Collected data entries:
****************

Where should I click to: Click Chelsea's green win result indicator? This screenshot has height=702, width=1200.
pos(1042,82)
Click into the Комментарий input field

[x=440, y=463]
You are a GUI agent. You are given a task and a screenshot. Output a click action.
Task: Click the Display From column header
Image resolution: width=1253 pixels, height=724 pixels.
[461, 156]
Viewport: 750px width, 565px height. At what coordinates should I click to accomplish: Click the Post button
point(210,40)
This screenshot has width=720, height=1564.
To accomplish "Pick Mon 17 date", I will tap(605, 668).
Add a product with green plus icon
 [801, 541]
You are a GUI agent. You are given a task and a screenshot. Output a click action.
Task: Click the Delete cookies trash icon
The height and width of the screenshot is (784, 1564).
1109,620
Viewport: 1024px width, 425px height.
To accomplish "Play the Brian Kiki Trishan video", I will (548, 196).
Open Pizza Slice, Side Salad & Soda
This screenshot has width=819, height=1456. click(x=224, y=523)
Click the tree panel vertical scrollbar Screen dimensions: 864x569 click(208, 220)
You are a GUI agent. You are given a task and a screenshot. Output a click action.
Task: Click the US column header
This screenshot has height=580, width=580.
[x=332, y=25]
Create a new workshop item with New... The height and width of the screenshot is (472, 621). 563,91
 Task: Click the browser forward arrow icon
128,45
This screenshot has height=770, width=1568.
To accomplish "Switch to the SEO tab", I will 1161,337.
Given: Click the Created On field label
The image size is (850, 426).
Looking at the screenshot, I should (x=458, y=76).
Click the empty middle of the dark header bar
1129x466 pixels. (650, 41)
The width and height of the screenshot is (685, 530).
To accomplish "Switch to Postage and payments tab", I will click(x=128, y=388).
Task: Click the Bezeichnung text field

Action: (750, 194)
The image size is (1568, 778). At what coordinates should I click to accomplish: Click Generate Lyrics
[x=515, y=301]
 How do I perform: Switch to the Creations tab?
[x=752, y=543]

****************

▶ [Problem details]: Filter the entries above and keep only the lines with the word "column".

▶ [Solution for this problem]:
Task: Click the Display From column header
Task: Click the US column header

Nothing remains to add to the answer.